Task to carry out:
Copy the data below word for word, keeping every line unchanged.

Extracted material:
==*==

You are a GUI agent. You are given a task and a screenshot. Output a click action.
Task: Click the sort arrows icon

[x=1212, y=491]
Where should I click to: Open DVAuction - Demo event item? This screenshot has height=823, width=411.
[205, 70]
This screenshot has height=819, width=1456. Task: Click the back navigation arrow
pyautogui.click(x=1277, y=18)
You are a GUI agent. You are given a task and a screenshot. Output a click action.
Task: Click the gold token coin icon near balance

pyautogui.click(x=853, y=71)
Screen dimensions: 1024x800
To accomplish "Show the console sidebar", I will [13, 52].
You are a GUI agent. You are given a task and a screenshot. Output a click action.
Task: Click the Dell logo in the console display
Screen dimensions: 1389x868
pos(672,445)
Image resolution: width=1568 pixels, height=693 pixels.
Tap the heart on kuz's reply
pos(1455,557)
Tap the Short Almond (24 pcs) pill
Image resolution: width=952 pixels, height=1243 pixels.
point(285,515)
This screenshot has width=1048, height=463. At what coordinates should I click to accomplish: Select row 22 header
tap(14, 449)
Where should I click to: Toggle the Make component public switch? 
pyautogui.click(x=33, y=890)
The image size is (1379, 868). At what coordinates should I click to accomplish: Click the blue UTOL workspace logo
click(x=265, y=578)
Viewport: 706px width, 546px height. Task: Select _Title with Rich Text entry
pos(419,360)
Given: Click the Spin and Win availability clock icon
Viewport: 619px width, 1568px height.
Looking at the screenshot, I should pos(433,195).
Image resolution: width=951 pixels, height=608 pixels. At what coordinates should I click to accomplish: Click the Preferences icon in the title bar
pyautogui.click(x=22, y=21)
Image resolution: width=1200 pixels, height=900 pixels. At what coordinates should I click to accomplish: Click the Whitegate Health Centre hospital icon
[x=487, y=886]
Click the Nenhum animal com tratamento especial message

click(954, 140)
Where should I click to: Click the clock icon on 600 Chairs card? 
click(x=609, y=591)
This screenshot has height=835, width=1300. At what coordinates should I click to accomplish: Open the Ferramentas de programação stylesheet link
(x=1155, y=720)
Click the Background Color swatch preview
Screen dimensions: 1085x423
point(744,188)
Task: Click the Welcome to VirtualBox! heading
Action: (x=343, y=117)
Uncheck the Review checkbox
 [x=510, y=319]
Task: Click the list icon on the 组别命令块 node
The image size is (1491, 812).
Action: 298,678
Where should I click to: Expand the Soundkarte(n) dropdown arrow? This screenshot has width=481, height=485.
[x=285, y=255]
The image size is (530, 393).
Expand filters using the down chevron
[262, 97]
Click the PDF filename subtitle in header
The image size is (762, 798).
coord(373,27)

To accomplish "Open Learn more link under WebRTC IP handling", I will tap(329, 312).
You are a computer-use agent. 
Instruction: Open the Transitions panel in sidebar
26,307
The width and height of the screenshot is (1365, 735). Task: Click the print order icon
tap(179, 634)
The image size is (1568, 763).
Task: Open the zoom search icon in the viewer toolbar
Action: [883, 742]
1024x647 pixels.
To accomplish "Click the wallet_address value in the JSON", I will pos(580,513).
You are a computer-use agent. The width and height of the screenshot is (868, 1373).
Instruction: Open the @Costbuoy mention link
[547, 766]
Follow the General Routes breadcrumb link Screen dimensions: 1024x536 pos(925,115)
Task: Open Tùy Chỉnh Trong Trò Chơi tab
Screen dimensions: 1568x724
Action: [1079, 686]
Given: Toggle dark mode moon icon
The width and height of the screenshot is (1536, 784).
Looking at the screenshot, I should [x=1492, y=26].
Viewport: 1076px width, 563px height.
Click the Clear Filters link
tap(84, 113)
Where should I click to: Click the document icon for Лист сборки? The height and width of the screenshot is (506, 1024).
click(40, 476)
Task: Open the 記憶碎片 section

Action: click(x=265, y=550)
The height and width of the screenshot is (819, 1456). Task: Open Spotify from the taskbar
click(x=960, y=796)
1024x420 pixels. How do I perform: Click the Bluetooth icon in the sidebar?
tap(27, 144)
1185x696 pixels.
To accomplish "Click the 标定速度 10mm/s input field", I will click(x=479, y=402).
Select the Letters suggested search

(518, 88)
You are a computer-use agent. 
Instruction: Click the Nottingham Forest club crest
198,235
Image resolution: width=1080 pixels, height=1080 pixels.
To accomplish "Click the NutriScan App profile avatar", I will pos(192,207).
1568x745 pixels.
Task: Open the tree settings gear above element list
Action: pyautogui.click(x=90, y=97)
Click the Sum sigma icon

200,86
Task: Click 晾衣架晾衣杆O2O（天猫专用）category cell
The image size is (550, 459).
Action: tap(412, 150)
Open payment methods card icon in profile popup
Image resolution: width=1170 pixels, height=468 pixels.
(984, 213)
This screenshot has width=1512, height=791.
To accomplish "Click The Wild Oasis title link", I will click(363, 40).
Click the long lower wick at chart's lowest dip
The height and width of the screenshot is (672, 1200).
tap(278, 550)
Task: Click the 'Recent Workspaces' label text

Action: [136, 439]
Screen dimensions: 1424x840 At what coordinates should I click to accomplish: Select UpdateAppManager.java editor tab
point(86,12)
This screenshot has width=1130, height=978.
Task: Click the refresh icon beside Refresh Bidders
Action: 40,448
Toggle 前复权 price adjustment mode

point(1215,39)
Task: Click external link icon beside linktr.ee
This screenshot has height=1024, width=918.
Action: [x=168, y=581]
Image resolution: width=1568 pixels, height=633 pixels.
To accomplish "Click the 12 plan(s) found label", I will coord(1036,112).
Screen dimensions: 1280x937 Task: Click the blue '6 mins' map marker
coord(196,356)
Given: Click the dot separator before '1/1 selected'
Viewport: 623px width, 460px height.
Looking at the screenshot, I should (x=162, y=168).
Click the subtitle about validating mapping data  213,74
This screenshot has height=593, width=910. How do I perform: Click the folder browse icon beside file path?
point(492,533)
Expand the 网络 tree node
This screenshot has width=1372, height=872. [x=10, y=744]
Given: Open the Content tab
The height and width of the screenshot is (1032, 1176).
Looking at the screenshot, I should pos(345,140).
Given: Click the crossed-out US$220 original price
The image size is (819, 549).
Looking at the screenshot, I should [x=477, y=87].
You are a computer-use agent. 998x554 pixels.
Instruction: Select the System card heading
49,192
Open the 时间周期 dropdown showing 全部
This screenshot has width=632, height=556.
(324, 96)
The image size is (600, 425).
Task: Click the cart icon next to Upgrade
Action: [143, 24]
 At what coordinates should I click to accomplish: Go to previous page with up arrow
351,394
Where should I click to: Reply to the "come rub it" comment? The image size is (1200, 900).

==*==

Result below:
You are a GUI agent. You are given a task and a screenshot. Output a click action.
Task: Click the sort arrows icon

[x=1212, y=491]
Where should I click to: Open DVAuction - Demo event item? This screenshot has height=823, width=411.
[205, 70]
This screenshot has height=819, width=1456. Task: Click the back navigation arrow
pyautogui.click(x=1277, y=18)
You are a GUI agent. You are given a task and a screenshot. Output a click action.
Task: Click the gold token coin icon near balance

pyautogui.click(x=853, y=71)
Screen dimensions: 1024x800
To accomplish "Show the console sidebar", I will [13, 52].
You are a GUI agent. You are given a task and a screenshot. Output a click action.
Task: Click the Dell logo in the console display
Screen dimensions: 1389x868
pos(672,445)
Image resolution: width=1568 pixels, height=693 pixels.
Tap the heart on kuz's reply
pos(1455,557)
Tap the Short Almond (24 pcs) pill
Image resolution: width=952 pixels, height=1243 pixels.
point(285,515)
This screenshot has width=1048, height=463. At what coordinates should I click to accomplish: Select row 22 header
tap(14, 449)
Where should I click to: Toggle the Make component public switch? 
pyautogui.click(x=33, y=890)
The image size is (1379, 868). At what coordinates should I click to accomplish: Click the blue UTOL workspace logo
click(x=265, y=578)
Viewport: 706px width, 546px height. Task: Select _Title with Rich Text entry
pos(419,360)
Given: Click the Spin and Win availability clock icon
Viewport: 619px width, 1568px height.
Looking at the screenshot, I should pos(433,195).
Image resolution: width=951 pixels, height=608 pixels. At what coordinates should I click to accomplish: Click the Preferences icon in the title bar
pyautogui.click(x=22, y=21)
Image resolution: width=1200 pixels, height=900 pixels. At what coordinates should I click to accomplish: Click the Whitegate Health Centre hospital icon
[x=487, y=886]
Click the Nenhum animal com tratamento especial message

click(954, 140)
Where should I click to: Click the clock icon on 600 Chairs card? 
click(x=609, y=591)
This screenshot has height=835, width=1300. At what coordinates should I click to accomplish: Open the Ferramentas de programação stylesheet link
(x=1155, y=720)
Click the Background Color swatch preview
Screen dimensions: 1085x423
point(744,188)
Task: Click the Welcome to VirtualBox! heading
Action: (x=343, y=117)
Uncheck the Review checkbox
 [x=510, y=319]
Task: Click the list icon on the 组别命令块 node
The image size is (1491, 812).
Action: 298,678
Where should I click to: Expand the Soundkarte(n) dropdown arrow? This screenshot has width=481, height=485.
[x=285, y=255]
The image size is (530, 393).
Expand filters using the down chevron
[262, 97]
Click the PDF filename subtitle in header
The image size is (762, 798).
coord(373,27)

To accomplish "Open Learn more link under WebRTC IP handling", I will tap(329, 312).
You are a computer-use agent. 
Instruction: Open the Transitions panel in sidebar
26,307
The width and height of the screenshot is (1365, 735). Task: Click the print order icon
tap(179, 634)
The image size is (1568, 763).
Task: Open the zoom search icon in the viewer toolbar
Action: [883, 742]
1024x647 pixels.
To accomplish "Click the wallet_address value in the JSON", I will pos(580,513).
You are a computer-use agent. The width and height of the screenshot is (868, 1373).
Instruction: Open the @Costbuoy mention link
[547, 766]
Follow the General Routes breadcrumb link Screen dimensions: 1024x536 pos(925,115)
Task: Open Tùy Chỉnh Trong Trò Chơi tab
Screen dimensions: 1568x724
Action: [1079, 686]
Given: Toggle dark mode moon icon
The width and height of the screenshot is (1536, 784).
Looking at the screenshot, I should [x=1492, y=26].
Viewport: 1076px width, 563px height.
Click the Clear Filters link
tap(84, 113)
Where should I click to: Click the document icon for Лист сборки? The height and width of the screenshot is (506, 1024).
click(40, 476)
Task: Open the 記憶碎片 section

Action: click(x=265, y=550)
The height and width of the screenshot is (819, 1456). Task: Open Spotify from the taskbar
click(x=960, y=796)
1024x420 pixels. How do I perform: Click the Bluetooth icon in the sidebar?
tap(27, 144)
1185x696 pixels.
To accomplish "Click the 标定速度 10mm/s input field", I will click(x=479, y=402).
Select the Letters suggested search

(518, 88)
You are a computer-use agent. 
Instruction: Click the Nottingham Forest club crest
198,235
Image resolution: width=1080 pixels, height=1080 pixels.
To accomplish "Click the NutriScan App profile avatar", I will pos(192,207).
1568x745 pixels.
Task: Open the tree settings gear above element list
Action: pyautogui.click(x=90, y=97)
Click the Sum sigma icon

200,86
Task: Click 晾衣架晾衣杆O2O（天猫专用）category cell
The image size is (550, 459).
Action: tap(412, 150)
Open payment methods card icon in profile popup
Image resolution: width=1170 pixels, height=468 pixels.
(984, 213)
This screenshot has width=1512, height=791.
To accomplish "Click The Wild Oasis title link", I will click(363, 40).
Click the long lower wick at chart's lowest dip
The height and width of the screenshot is (672, 1200).
tap(278, 550)
Task: Click the 'Recent Workspaces' label text

Action: [136, 439]
Screen dimensions: 1424x840 At what coordinates should I click to accomplish: Select UpdateAppManager.java editor tab
point(86,12)
This screenshot has width=1130, height=978.
Task: Click the refresh icon beside Refresh Bidders
Action: 40,448
Toggle 前复权 price adjustment mode

point(1215,39)
Task: Click external link icon beside linktr.ee
This screenshot has height=1024, width=918.
Action: [x=168, y=581]
Image resolution: width=1568 pixels, height=633 pixels.
To accomplish "Click the 12 plan(s) found label", I will coord(1036,112).
Screen dimensions: 1280x937 Task: Click the blue '6 mins' map marker
coord(196,356)
Given: Click the dot separator before '1/1 selected'
Viewport: 623px width, 460px height.
Looking at the screenshot, I should (x=162, y=168).
Click the subtitle about validating mapping data  213,74
This screenshot has height=593, width=910. How do I perform: Click the folder browse icon beside file path?
point(492,533)
Expand the 网络 tree node
This screenshot has width=1372, height=872. [x=10, y=744]
Given: Open the Content tab
The height and width of the screenshot is (1032, 1176).
Looking at the screenshot, I should pos(345,140).
Given: Click the crossed-out US$220 original price
The image size is (819, 549).
Looking at the screenshot, I should [x=477, y=87].
You are a computer-use agent. 998x554 pixels.
Instruction: Select the System card heading
49,192
Open the 时间周期 dropdown showing 全部
This screenshot has width=632, height=556.
(324, 96)
The image size is (600, 425).
Task: Click the cart icon next to Upgrade
Action: [143, 24]
 At what coordinates should I click to accomplish: Go to previous page with up arrow
351,394
Where should I click to: Reply to the "come rub it" comment? The image size is (1200, 900).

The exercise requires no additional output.